Saturday, January 2, 2010

What does a financial planner do?

1) He helps clients organize their financial lives. People typically buy investments on a whim, they have no idea what they need to save and invest o meet their retirement and other goals, their insurance coverage is an overlapping hodgepodge.

2) The planner helps people change their behavior. Every investor tends to panic when the market goes down, and there is a strong tendency to buy during euphoric highs. Many people don’t save enough to fund their future goals.

3) Financial planners help people define their deepest and most personal goals, and serve as a general contractor to help them build a better and more fulfilling life.

The Traditional Financial Planning Process

• Establish and define the client-planner relationship
• Gather client data including goals
• Analyze and evaluate the client’s financial status
• Develop and present financial planning recommendations and/or alternatives
• Implement the financial planning recommendations
• Monitor the financial planning recommendations

Notice that this is a process, not a definition.

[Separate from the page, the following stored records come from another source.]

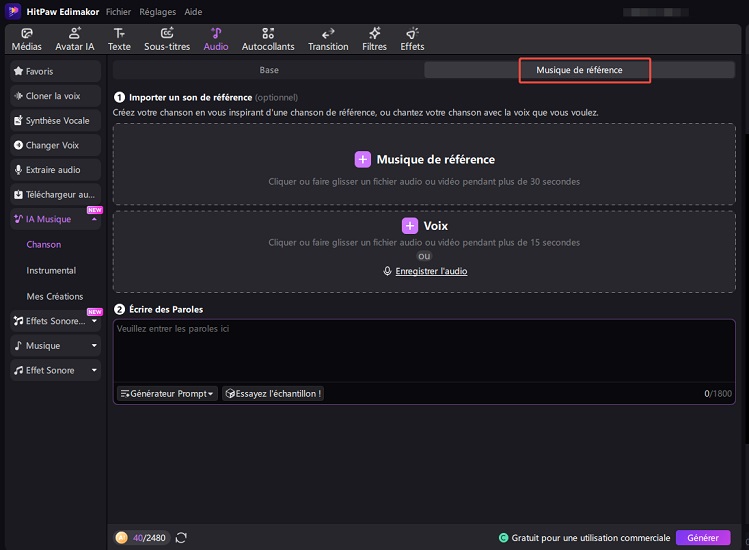This screenshot has height=550, width=749.
Task: Open the Sous-titres tool
Action: pos(166,39)

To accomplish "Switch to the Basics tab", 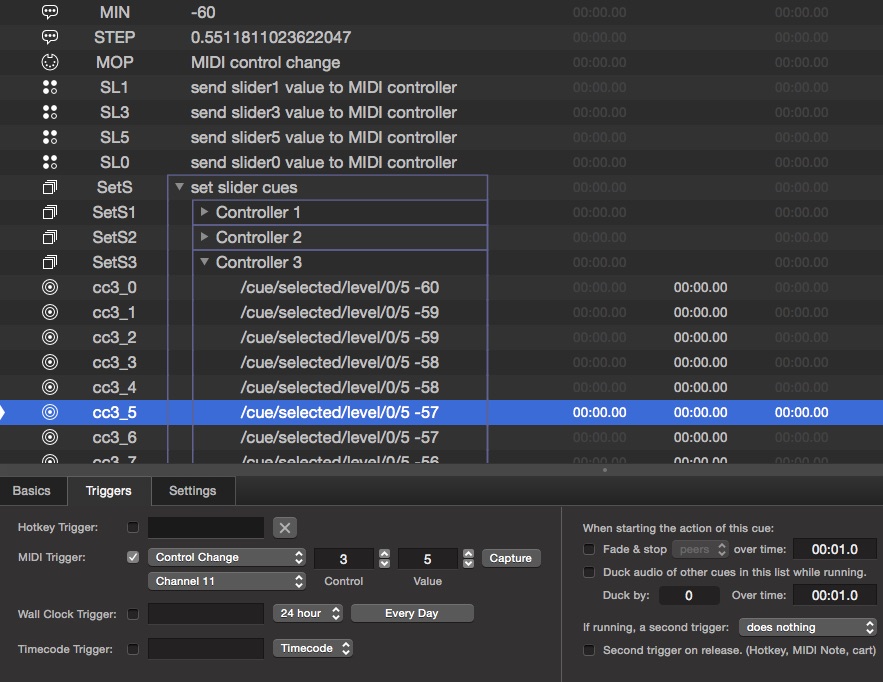I will (32, 491).
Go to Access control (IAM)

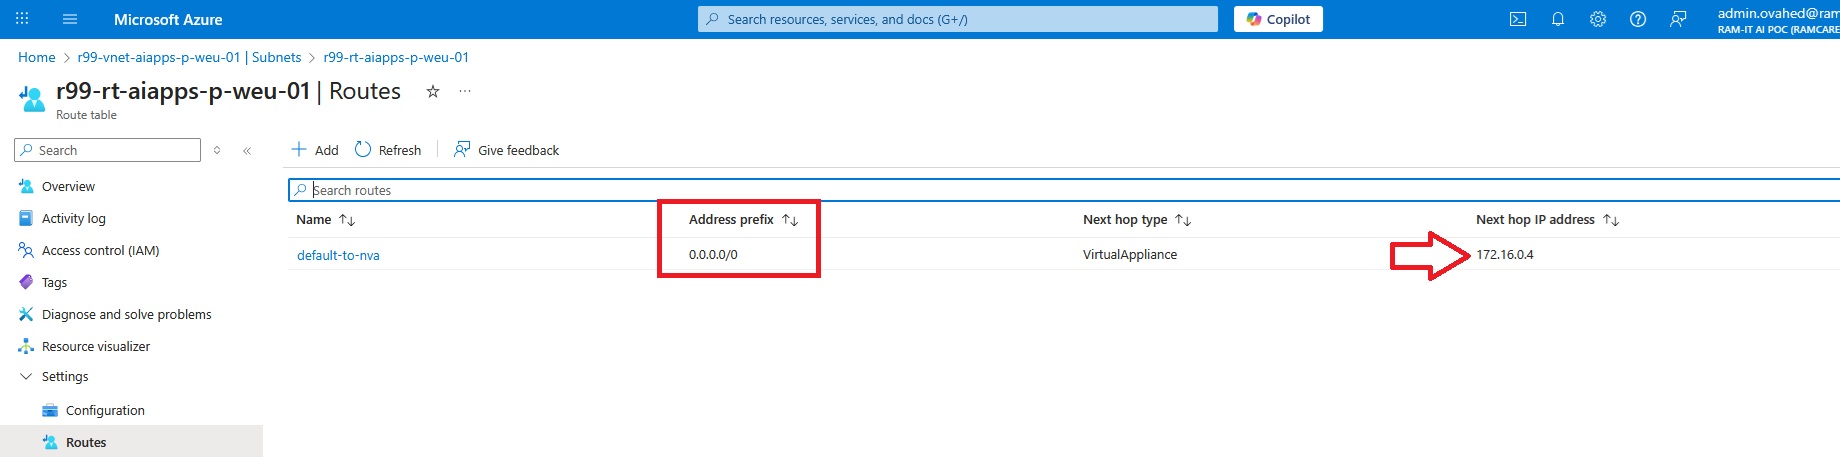[x=100, y=250]
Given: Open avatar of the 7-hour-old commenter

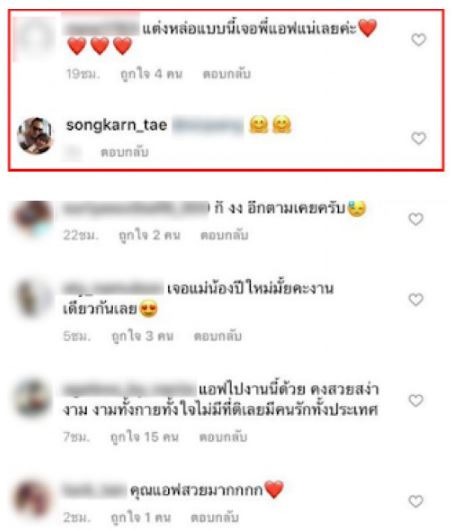Looking at the screenshot, I should (x=33, y=399).
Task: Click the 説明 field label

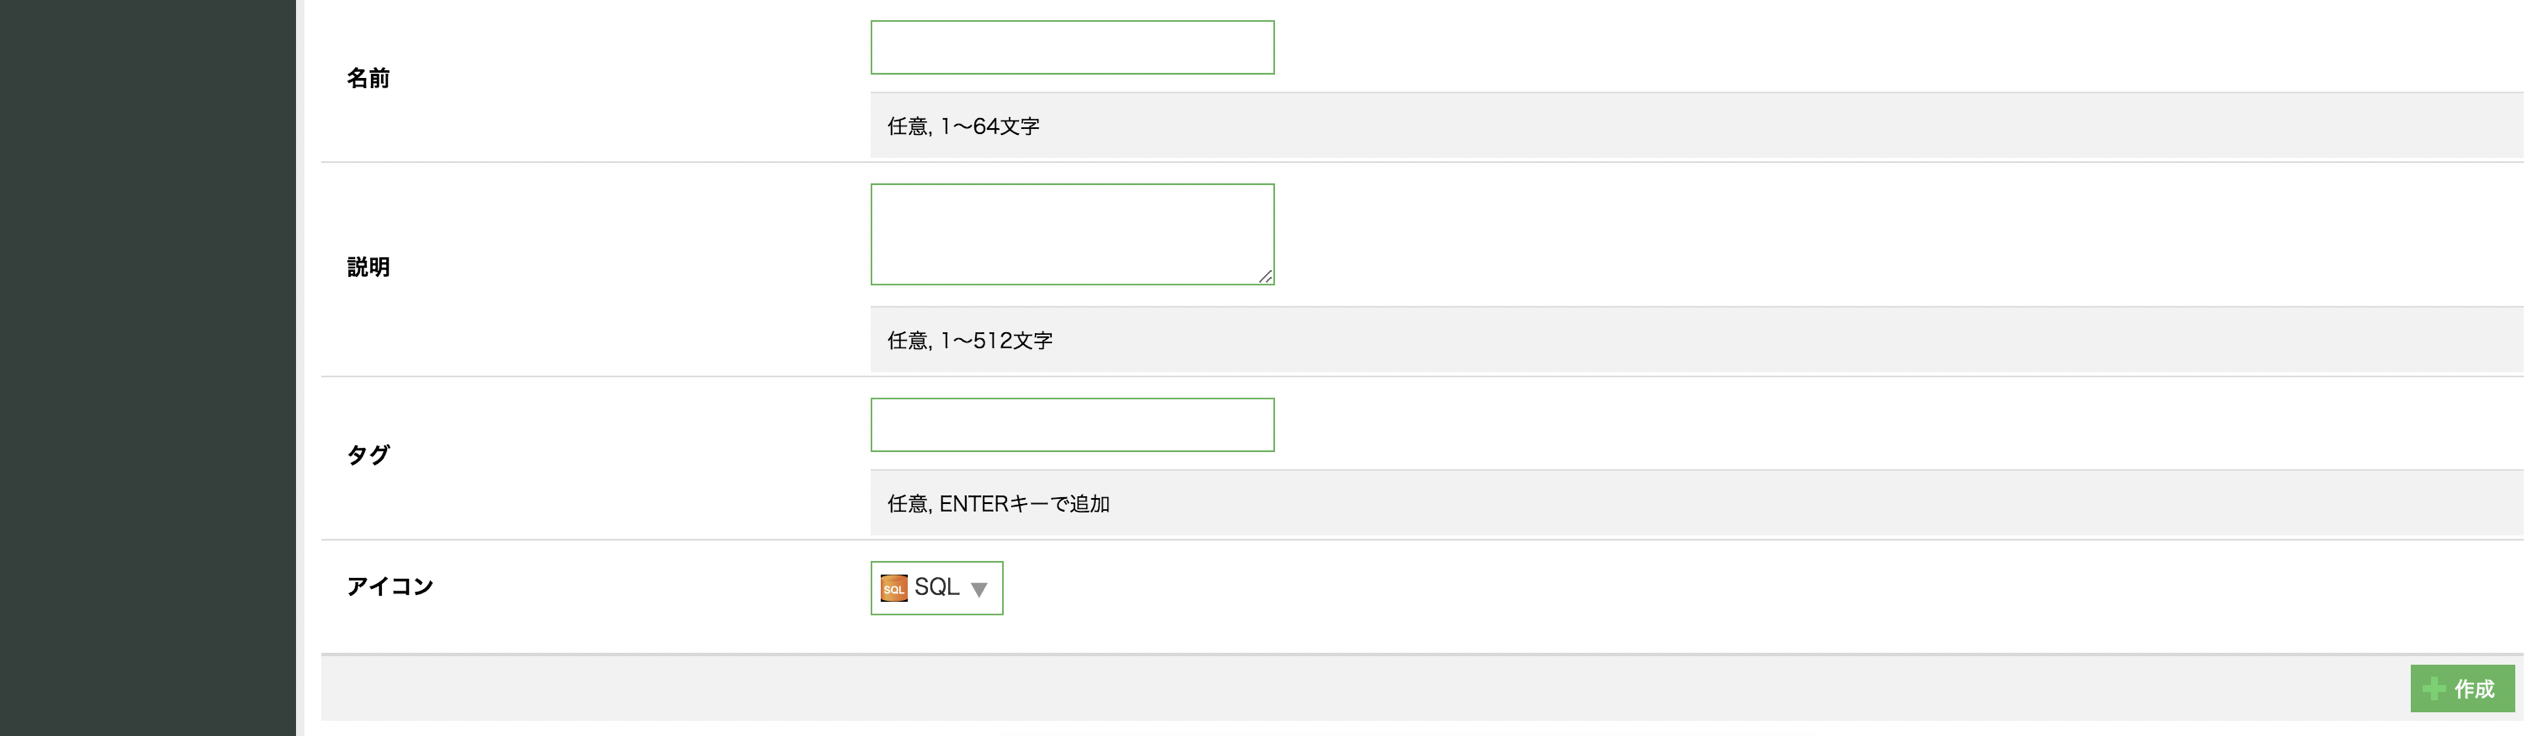Action: [x=368, y=267]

Financial planning is like doing up a jigsaw puzzle. Without looking at the complete picture, it’s much more difficult to assemble the many tiny pieces in the box. A financial planner guides the client’s focus to the picture to the box. This has nothing to do with which funds to own or what type of insurance to purchase. It has to do with first defining a vision for living life to its fullest. Without the picture that identifies those present and future dreams, there is no visible place to begin a plan. How much money a client has, or the percentage a client is making on his portfolio, has no relevance without the picture on the box. The financial planner will put the paintbrush in the client’s hand, and lend guidance and encouragement as the picture develops.

FINANCIAL PLANNING IS ABOUT LIFE…
ABOUT DREAMS.. and how to achieve them.